I had the opportunity to conduct my internship in the Ministry of Education (MoE) in Timor-Leste from August of 24th to September of 28th 2015. I was initially attached to the Department of Science and Technical Education.During the internship, I had three main activities related to theme of my academic research; “The relationship between Labor Market and Higher Education in Timor-Leste”.

For the first activity, I worked at higher education division and conducted that of reviewing Timor-Leste’s Basic Education Law and National Strategic Plan for Education 2011-2030 prepared by MoE. These papers helped me understand the intent and outline of higher education system.

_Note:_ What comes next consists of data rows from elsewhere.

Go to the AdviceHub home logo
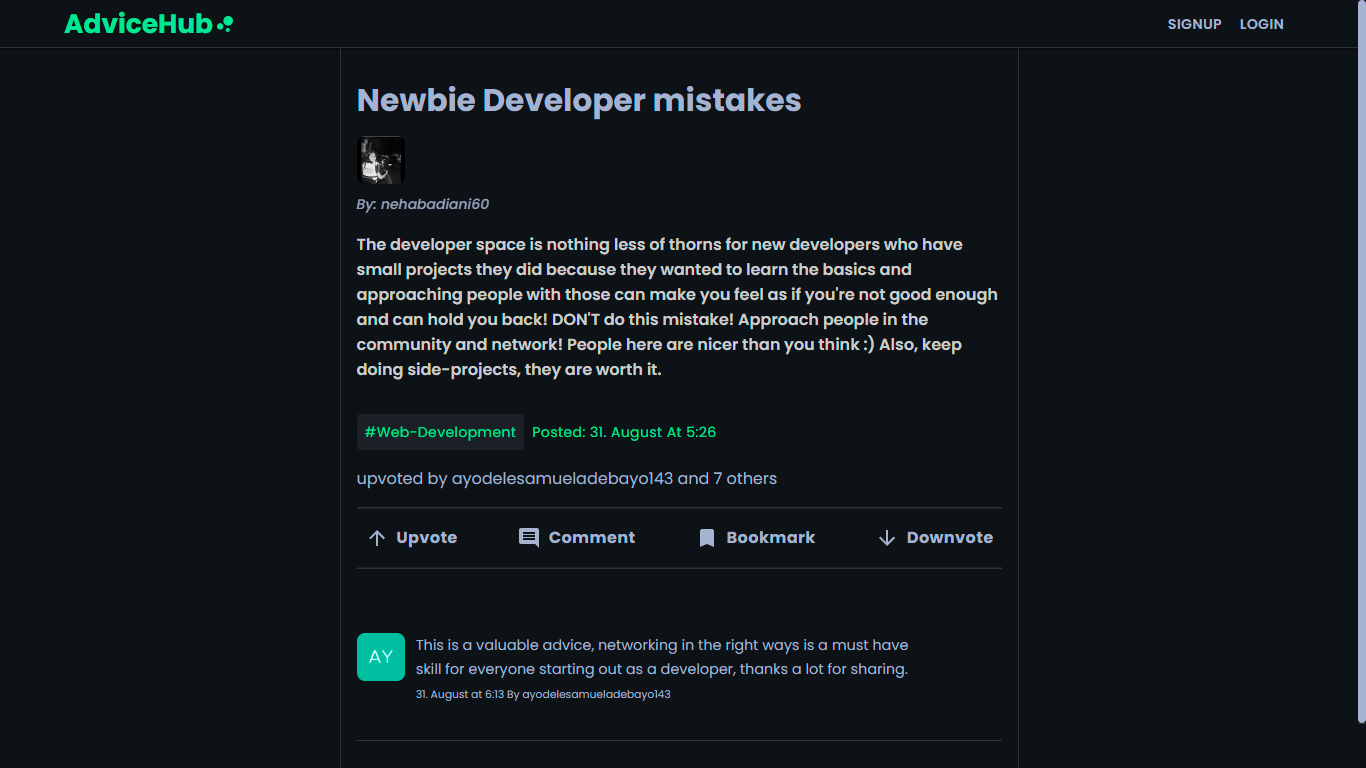The image size is (1366, 768). (149, 24)

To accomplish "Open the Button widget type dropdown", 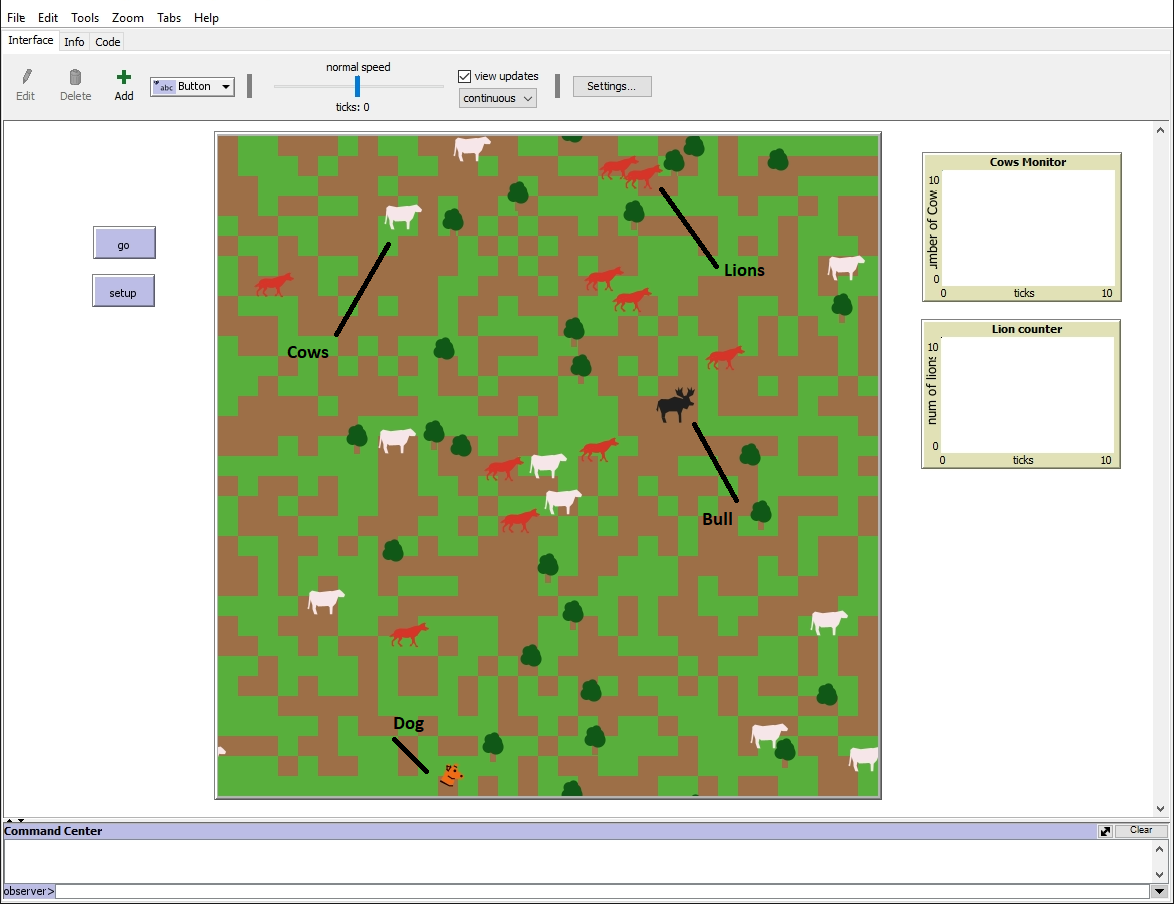I will (x=225, y=86).
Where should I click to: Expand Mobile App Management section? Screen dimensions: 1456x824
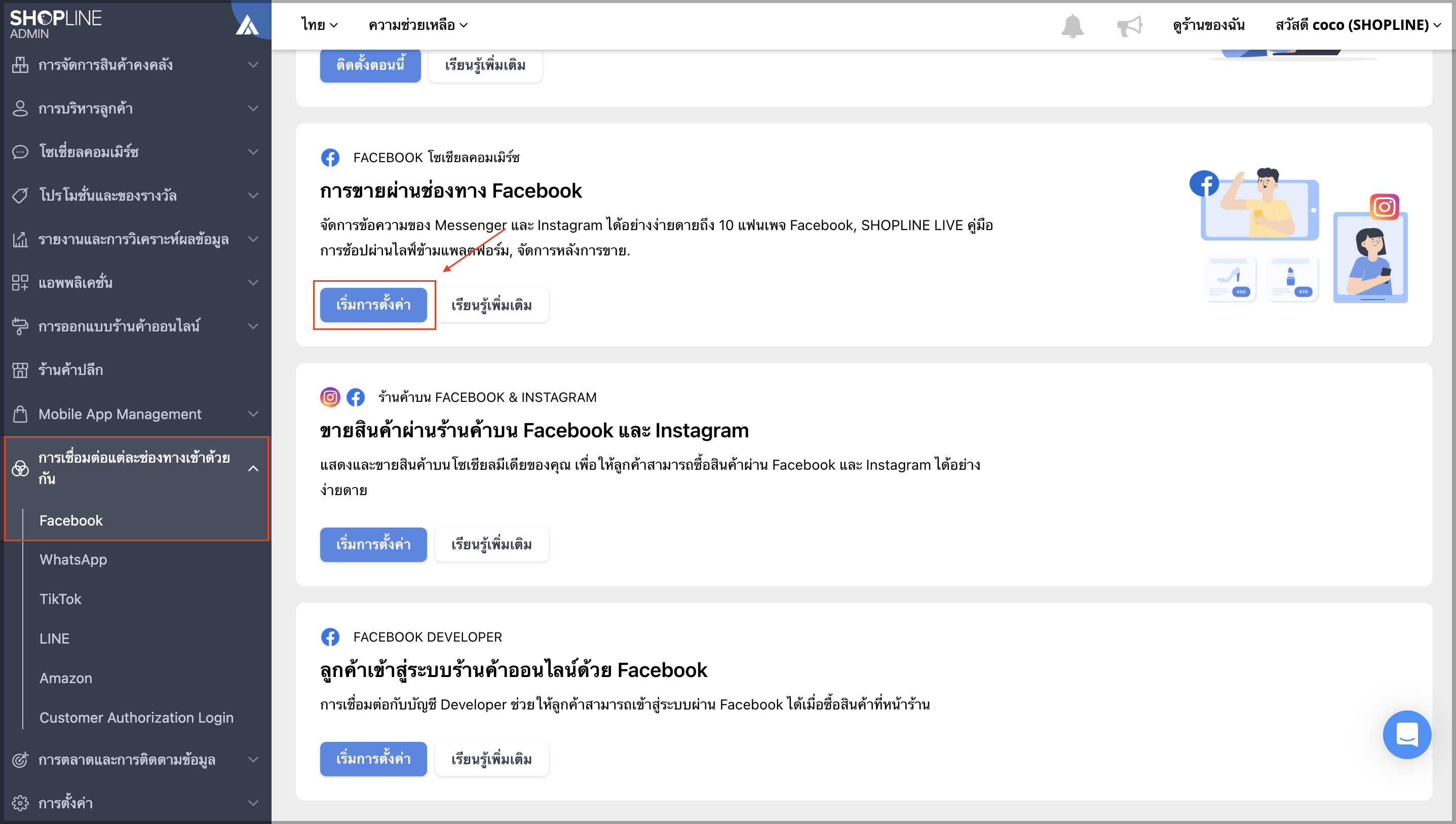click(136, 414)
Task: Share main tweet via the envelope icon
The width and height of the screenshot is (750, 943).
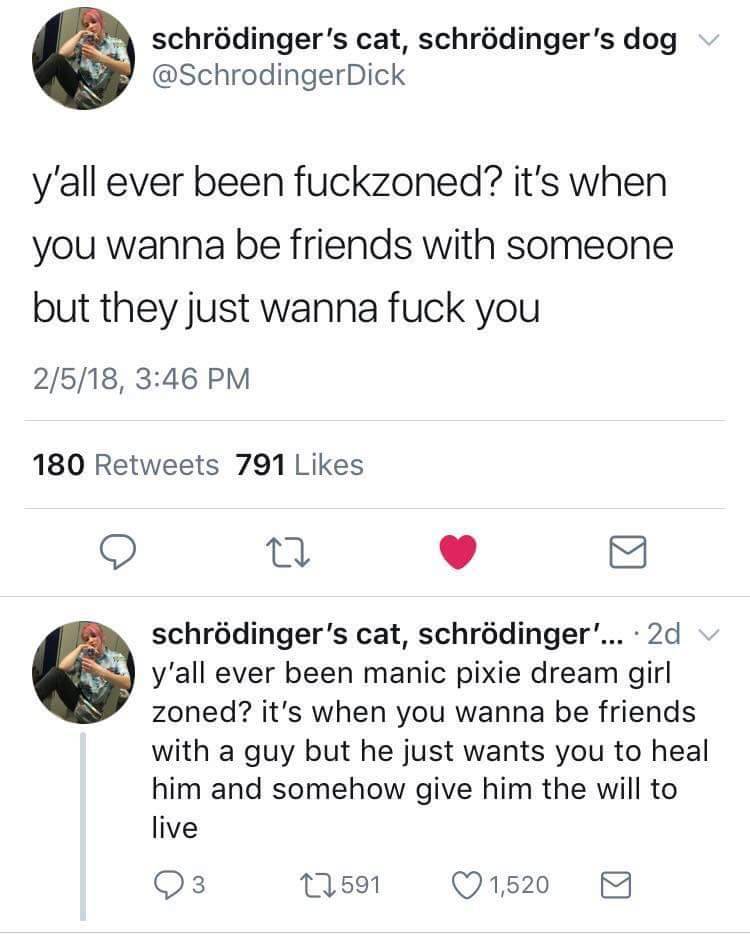Action: pyautogui.click(x=628, y=552)
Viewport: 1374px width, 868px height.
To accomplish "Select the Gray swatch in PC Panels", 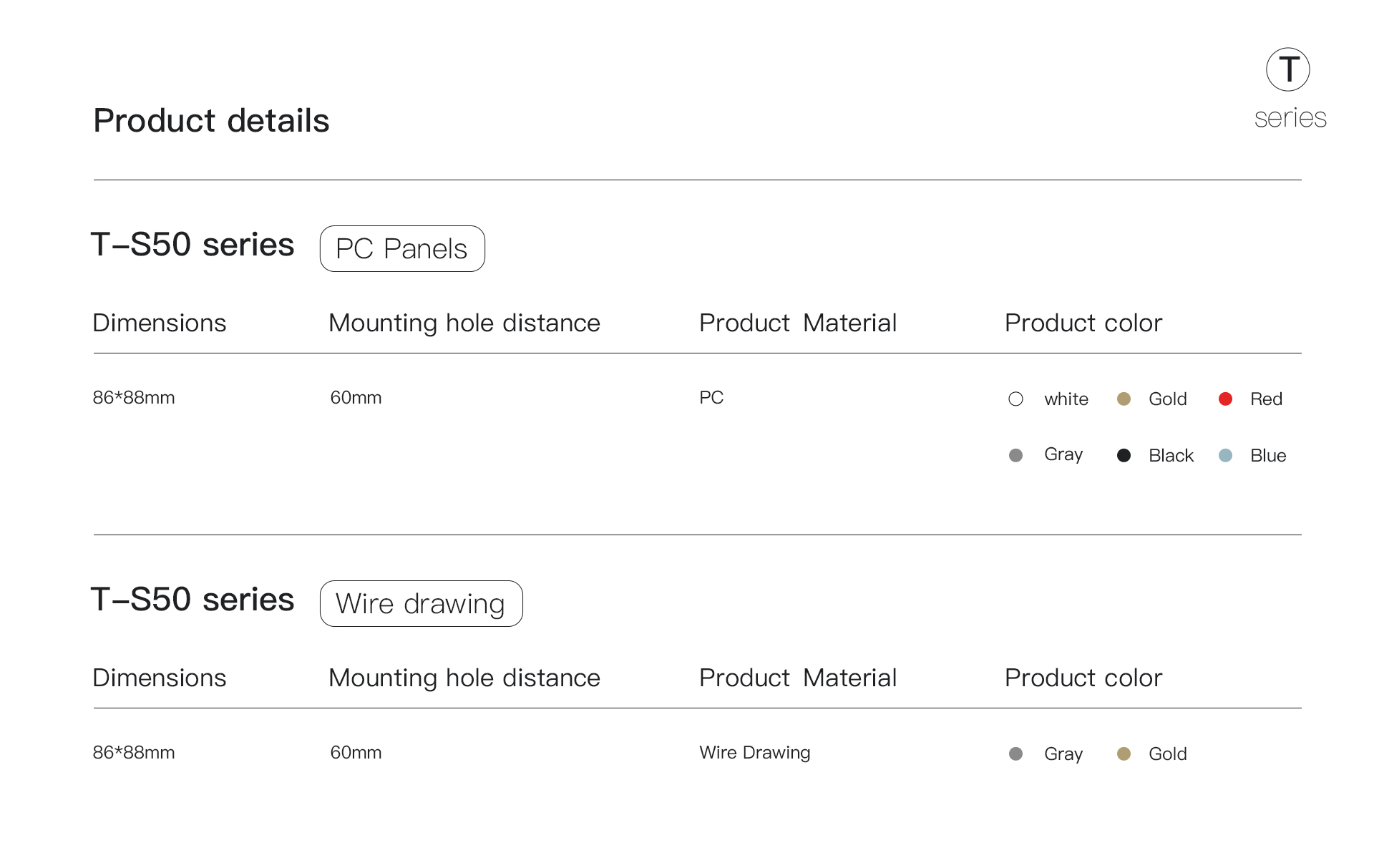I will pos(1015,456).
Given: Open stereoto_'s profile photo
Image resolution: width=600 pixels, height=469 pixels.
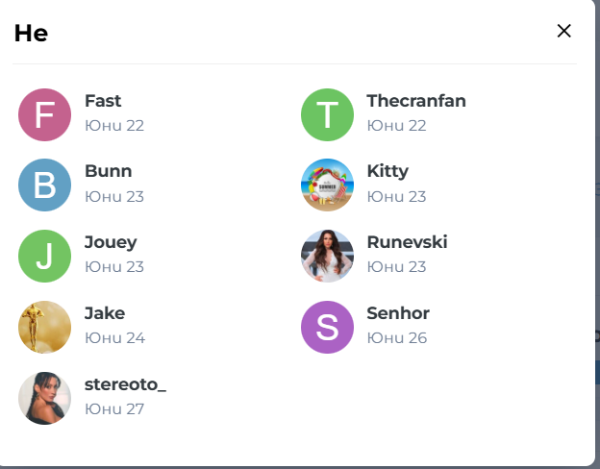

Okamoto at East TimorFor the second activity, I used questionnaires to interview with teachers and university students at National University of Timor-Leste. The questionnaire was structured two ideas; “Desire for employment and wage among university students” and “Preparation and skills for employment among university students”.

For the third activity, I worked at the Secretariat of State for Professional Training and Employment Policy (SEFOPE) and was conducted that of collecting data set on Labour Force Survey 2010, as well as observing the ongoing interview research. I received very valuable advice regarding important things to be considered in conducting interview research in Timor-Leste from officers in SEFOPE.

In addition, I was able to get opinions about my research topic and outline of education development from a leading expert working in Education Management Information System (EMIS) of MoE and in UNICEF in Timor-Leste. It will be also a precious experience for me to think about my future career.

I was able to achieve a lot of success in terms of collecting data and learning a lot through exchange of opinions with officers of MoE and other specialists in Timor-Leste’s education. One of the key challenges that I encountered relates to language of communication. All the public officers in Timor-Leste and people use Tetun, Indonesian and Portugese, so it was difficult to communicate with officers and people in English. Also most of the educational data is in Tetun or Portuguese language, so I needed native translator. I will endeavor to improve on my language skills by the next internship.

I would like to express my deepest appreciation to my academic adviser, Professor Keiichi Ogawa, who gave me this precious internship opportunity. Also, I would like to express my gratitude to Mr. Guterres Aquires, the National Cordinator in the Science and Technical Education Department of MoE, Ms. Delicia Chang, Ministry of Education and all MoE officers and friends who helped me in one way or the other during my stay in Timor-Leste.